▸ Action item: When copying the data below, keep only the lines from the one with "Image resolution: width=820, height=2006." through the one with "Accept (220, 1310)", word for word, and skip the pictures.
Top of Supplied material
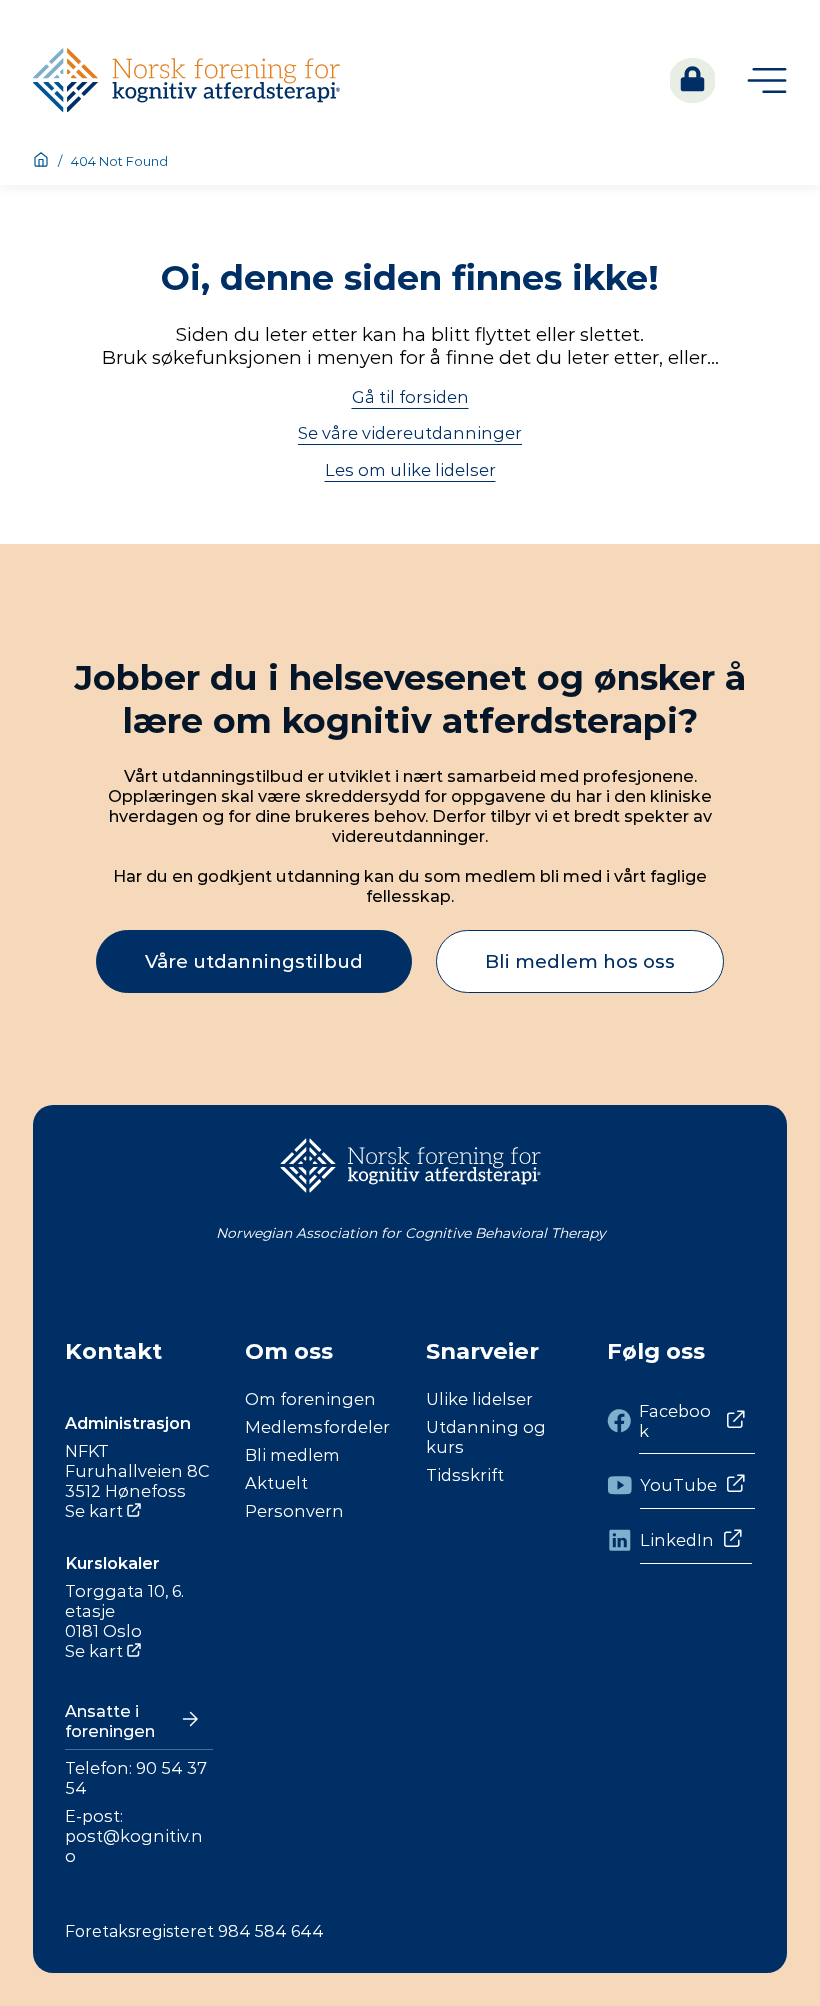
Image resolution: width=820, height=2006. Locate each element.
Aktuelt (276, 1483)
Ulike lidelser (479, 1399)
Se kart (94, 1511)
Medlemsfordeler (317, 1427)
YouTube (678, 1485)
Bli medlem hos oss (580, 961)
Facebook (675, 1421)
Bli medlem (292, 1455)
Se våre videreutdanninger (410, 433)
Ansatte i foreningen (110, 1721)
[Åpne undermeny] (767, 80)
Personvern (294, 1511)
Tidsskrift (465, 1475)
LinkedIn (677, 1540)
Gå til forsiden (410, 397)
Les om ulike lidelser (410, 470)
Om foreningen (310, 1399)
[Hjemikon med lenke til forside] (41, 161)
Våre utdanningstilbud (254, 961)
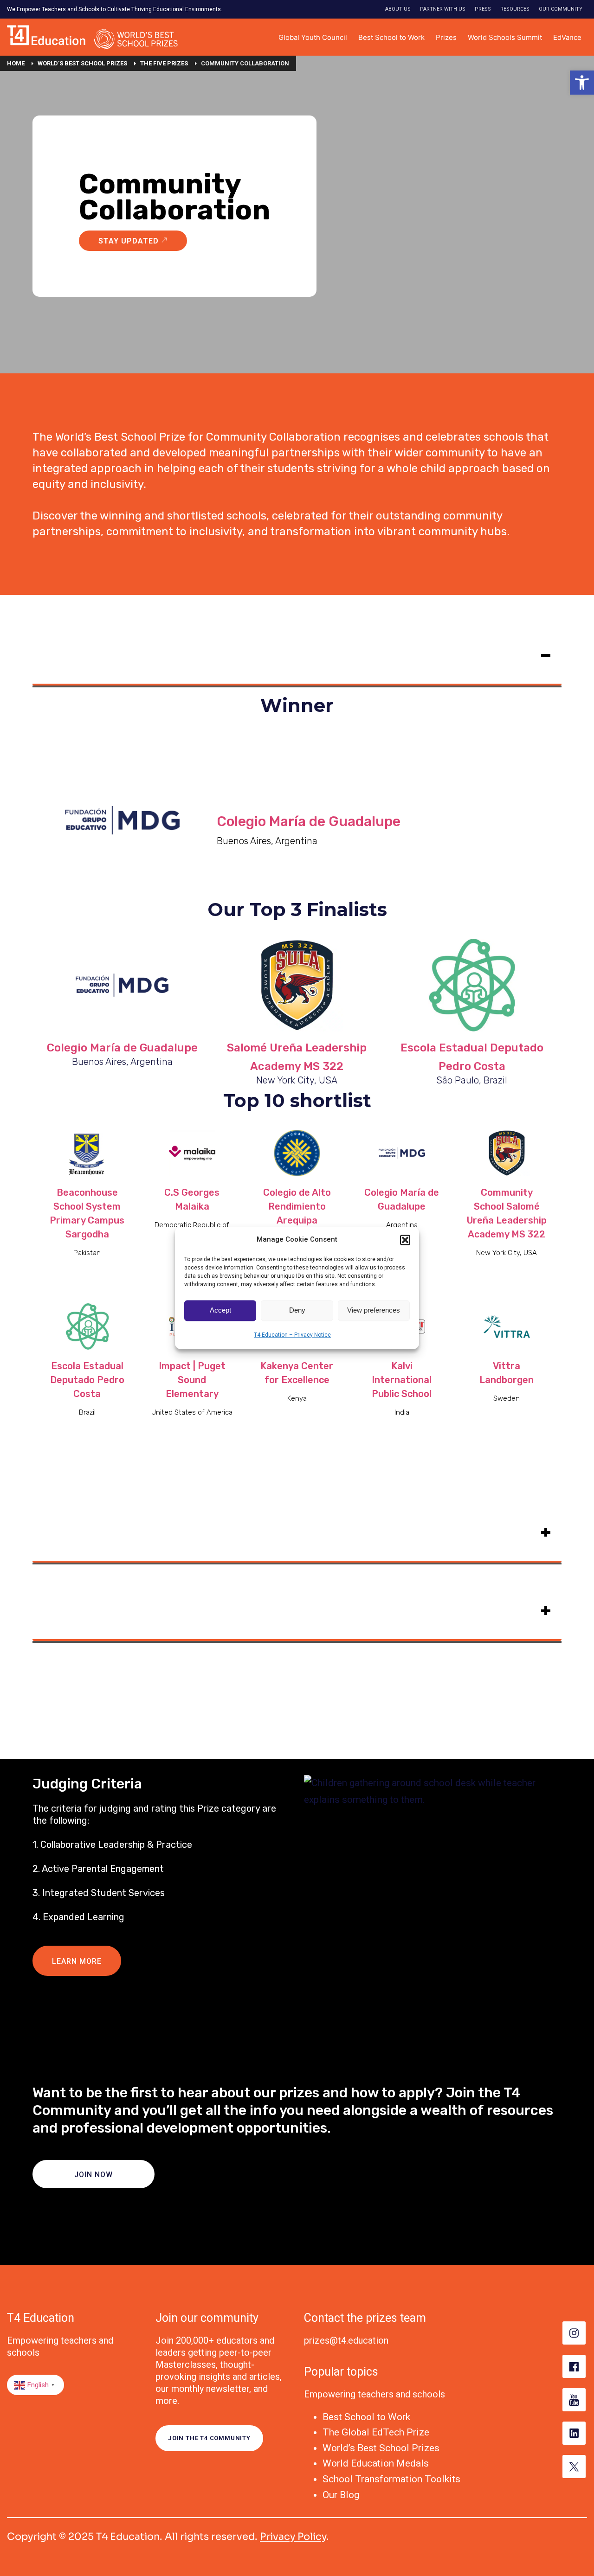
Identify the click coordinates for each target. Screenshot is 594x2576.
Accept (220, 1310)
Bottom of Supplied material
Top of Supplied material
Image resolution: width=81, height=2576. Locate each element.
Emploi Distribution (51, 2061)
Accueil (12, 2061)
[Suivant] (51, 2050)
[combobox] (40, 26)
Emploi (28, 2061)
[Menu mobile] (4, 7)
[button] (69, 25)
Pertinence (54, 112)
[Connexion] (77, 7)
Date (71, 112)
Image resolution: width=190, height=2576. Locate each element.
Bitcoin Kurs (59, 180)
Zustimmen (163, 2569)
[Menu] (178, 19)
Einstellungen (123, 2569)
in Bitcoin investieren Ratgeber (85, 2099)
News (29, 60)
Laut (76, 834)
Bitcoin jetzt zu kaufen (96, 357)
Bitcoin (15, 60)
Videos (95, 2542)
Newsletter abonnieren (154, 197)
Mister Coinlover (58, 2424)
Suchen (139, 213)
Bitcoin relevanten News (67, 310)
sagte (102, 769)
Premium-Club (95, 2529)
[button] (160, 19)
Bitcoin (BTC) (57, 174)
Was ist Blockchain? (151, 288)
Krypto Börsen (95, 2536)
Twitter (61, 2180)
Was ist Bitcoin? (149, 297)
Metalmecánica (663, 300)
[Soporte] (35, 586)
Bottom of Supplied material
▸ Answer to the problem:
Image resolution: width=820, height=2006. Locate each element.
Aktuelt (276, 1483)
Ulike lidelser (479, 1399)
Se kart (94, 1511)
Medlemsfordeler (317, 1427)
YouTube (678, 1485)
Bli medlem hos oss (580, 961)
Facebook (675, 1421)
Bli medlem (292, 1455)
Se våre videreutdanninger (410, 433)
Ansatte i foreningen (110, 1721)
[Åpne undermeny] (767, 80)
Personvern (294, 1511)
Tidsskrift (465, 1475)
LinkedIn (677, 1540)
Gå til forsiden (410, 397)
Les om ulike lidelser (410, 470)
Om foreningen (310, 1399)
[Hjemikon med lenke til forside] (41, 161)
Våre utdanningstilbud (254, 961)
Identify the click coordinates for each target. Screenshot is 594x2576.
Accept (220, 1310)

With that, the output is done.